Some Thoughts on the Creation of a Phenotypic Ontology of Prokaryotes
Predictive models depend on high quality input data, but not all data are of similar quality nor are all of the data amenable to computational analysis without extensive cleaning, interpretation and normalization. Phenotypic data is a prime example. These data are more complex than sequence data, occur in a wide variety of forms, often use non-uniform descriptors that change over time and are scattered about, mainly in the scientific and technical literature or in specialized databases. Incorporating these data into repositories such as the DOE Kbase requires not only expert ise in harvesting and modeling the data, but also knowledge in interpreting the data in the correct biological context. While it is generally agreed that access to such data would be invaluable for genome and metagenome analysis, capturing it is a non-trivial undertaking.
We are approaching this problem in a stepwise fashion, by first creating a standardized terminology of phenotypes for Bacteria and Archaea, derived from the taxonomic literature. To date, we have developed tokenizers that work well on a variety of document and data types that have allowed us to compile a list of approximately 40,000 terms that were used in the published descriptions of 5,750 type strains of Bacteria and Archaea. These terms are being placed into a phenotypic ontology that will be incorporated into the NamesforLife database, from which it will become available for transclusion into community resources such as the Kbase, into machine generated descriptions for publication, and served over top of published literature using annotation services that were initially developed for biological names.

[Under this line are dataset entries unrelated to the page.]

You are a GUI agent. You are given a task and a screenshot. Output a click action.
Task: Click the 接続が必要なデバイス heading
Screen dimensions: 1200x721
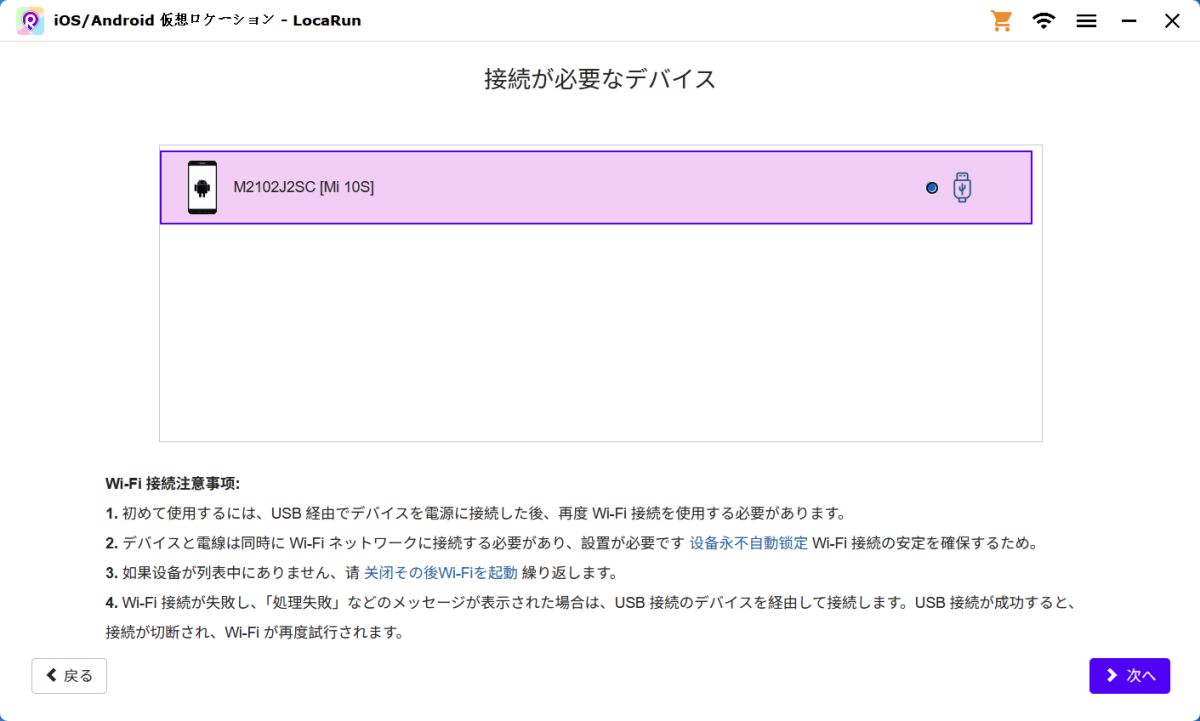600,80
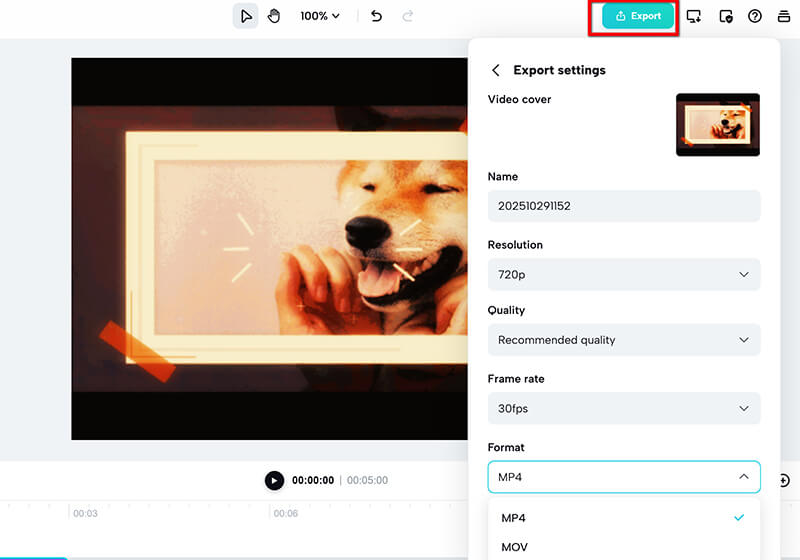Undo the last edit

376,16
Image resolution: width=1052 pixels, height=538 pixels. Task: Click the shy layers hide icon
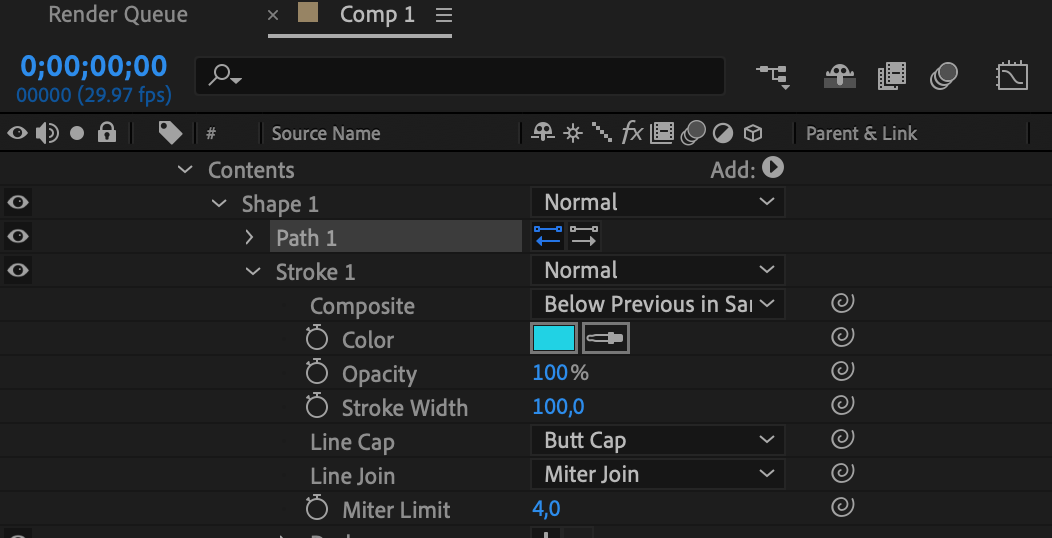tap(838, 76)
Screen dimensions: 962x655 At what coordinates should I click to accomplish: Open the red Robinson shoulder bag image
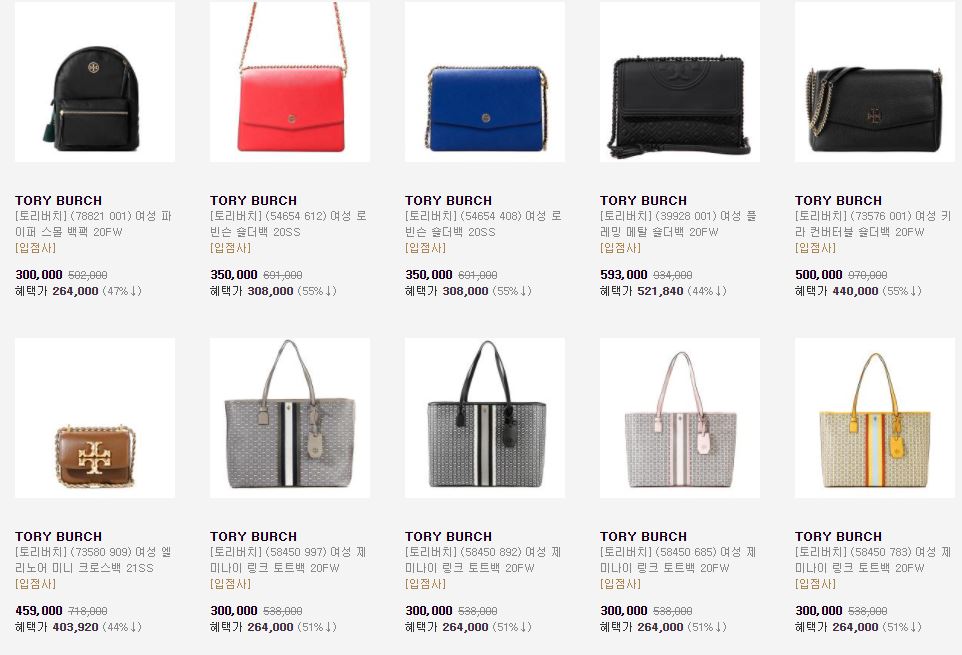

Terminological services can also be integrated into end-user applications that will allow for easier capture of phenotypic data that is normalized and persistently linked to the appropriate bio-sample at the earliest possible point in the discovery process. And, like the names and taxonomic concepts applied to the organisms themselves, it becomes feasible to provide this information for other uses as a semantic service via DOIs, automatically resolving any semantic ambiguities that arise over time. It also becomes feasible to index the literature and other digital resources based on broad phenotypic concepts rather than the descriptive terms.